Put the memo up...I'd say you have a case. 

It is a NATO medal (you never said specifically what it was) and you were NOT serving in the CF/ DND at the time; therefore you should be able to wear it.

Mind you I can hear the guys who got a Non-art 5 for doing their second tour in Kabul and not being able to wear it saying something.

Regards


----------



## KabulRat (22 Dec 2010)

Yeah...it's the 'don't accept under any circumstances' NATO Non-Article 5 ISAF medal...

Cheers


----------



## Franko (22 Dec 2010)

KabulRat said:
			
		

> Yeah...it's the 'don't accept under any circumstances' NATO Non-Article 5 ISAF medal...
> 
> Cheers



It was still awarded when you were a civy.

It holds the same merit as a late Roto in Bosnia medal and it's not overlapping any military service medals like a GCS or SWASM when you were in uniform.

Put the memo up and the supporting references. I know of a few soldiers that have served in the British Forces and they are allowed to wear their medals.

What's the worse they can say.....No?


----------



## Fishbone Jones (22 Dec 2010)

It is going to some faceless bureaucrat in NDHQ\DHH. You'll likely get an answer in time to wear it on your Depart with Dignity parade ;D


----------



## brihard (22 Dec 2010)

You weren't at the time bound by any C.F. direction to not accept it, you weren't a member of the C.F., and you weren't working for the GoC. So ther'es no reason whatsoever for you to not be entitled to it.

At the same time, it's a medal issued for service to our military alliance, for a mission that our nation has subscribed to. There could be no real objection to wearing such a medal that would carry much weight.

The only think I could see preventing you from wearing this would be bureaucratic spite. It seems perfectly legitimate to me.


----------



## AmmoTech90 (22 Dec 2010)

DH&R is who you want to talk to vice DHH.  You might want to inquire at Rideau Hall as well, acting as a private citizen. 

However...

It is not listed in their pamphlet on order of precedence http://www.gg.ca/honours/pdf/wearing_e.pdf This means one of two things: a. it is outdated (2005 is date of the pub, was the NATO ISAF medal around then?) or Rideau Hall has decided that the NATO ISAF falls under foreign decorations and you have to go through the entire process.

and

The honour has to originate from a Head of State or a Government in order to be authorized.  I'm not sure if NATO counts as either.

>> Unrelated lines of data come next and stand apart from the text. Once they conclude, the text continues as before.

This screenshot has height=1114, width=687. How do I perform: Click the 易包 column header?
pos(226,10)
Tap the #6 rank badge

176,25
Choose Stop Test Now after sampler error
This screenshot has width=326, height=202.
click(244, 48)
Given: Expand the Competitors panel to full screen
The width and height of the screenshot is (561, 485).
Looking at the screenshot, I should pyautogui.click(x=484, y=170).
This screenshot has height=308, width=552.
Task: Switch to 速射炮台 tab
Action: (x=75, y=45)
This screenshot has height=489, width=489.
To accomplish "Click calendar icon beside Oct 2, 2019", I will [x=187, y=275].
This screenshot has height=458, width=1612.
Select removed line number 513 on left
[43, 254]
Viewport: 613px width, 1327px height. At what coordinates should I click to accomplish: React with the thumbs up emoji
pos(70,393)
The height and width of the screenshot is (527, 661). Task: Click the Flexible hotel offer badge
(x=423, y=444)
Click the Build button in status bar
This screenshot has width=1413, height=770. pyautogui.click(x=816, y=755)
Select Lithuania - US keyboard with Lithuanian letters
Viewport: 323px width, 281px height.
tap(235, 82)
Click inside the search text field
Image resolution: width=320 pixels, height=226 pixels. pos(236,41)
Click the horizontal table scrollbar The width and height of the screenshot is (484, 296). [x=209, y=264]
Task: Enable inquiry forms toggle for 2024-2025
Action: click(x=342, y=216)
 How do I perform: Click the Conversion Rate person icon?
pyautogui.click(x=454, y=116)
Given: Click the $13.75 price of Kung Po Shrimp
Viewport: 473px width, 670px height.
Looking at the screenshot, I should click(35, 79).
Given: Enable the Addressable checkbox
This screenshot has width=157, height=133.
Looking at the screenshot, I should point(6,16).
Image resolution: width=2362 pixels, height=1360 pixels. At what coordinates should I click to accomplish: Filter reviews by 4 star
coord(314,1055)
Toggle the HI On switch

Time frame for my approval was around a year from the memo being submitted on the foreign side to being Gazetted over here.


----------



## vonGarvin (22 Dec 2010)

AmmoTech90 said:
			
		

> DH&R is who you want to talk to vice DHH.  You might want to inquire at Rideau Hall as well, acting as a private citizen.
> 
> However...
> 
> ...


As I recall, foreign decorations and medals are worn after all Canadian medals.  As well, the part about it having to originate from a Head of State doesn't apply, as he wasn't serving when he was awarded this medal.


----------



## Danjanou (22 Dec 2010)

recceguy said:
			
		

> It is going to some faceless bureaucrat in NDHQ\DHH. You'll likely get an answer in time to wear it on your Depart with Dignity parade ;D



followed by some Associate member of the Royal Canadian Legion giving you grief over it when you show up at the Nov 11th parade as a civy again.  8)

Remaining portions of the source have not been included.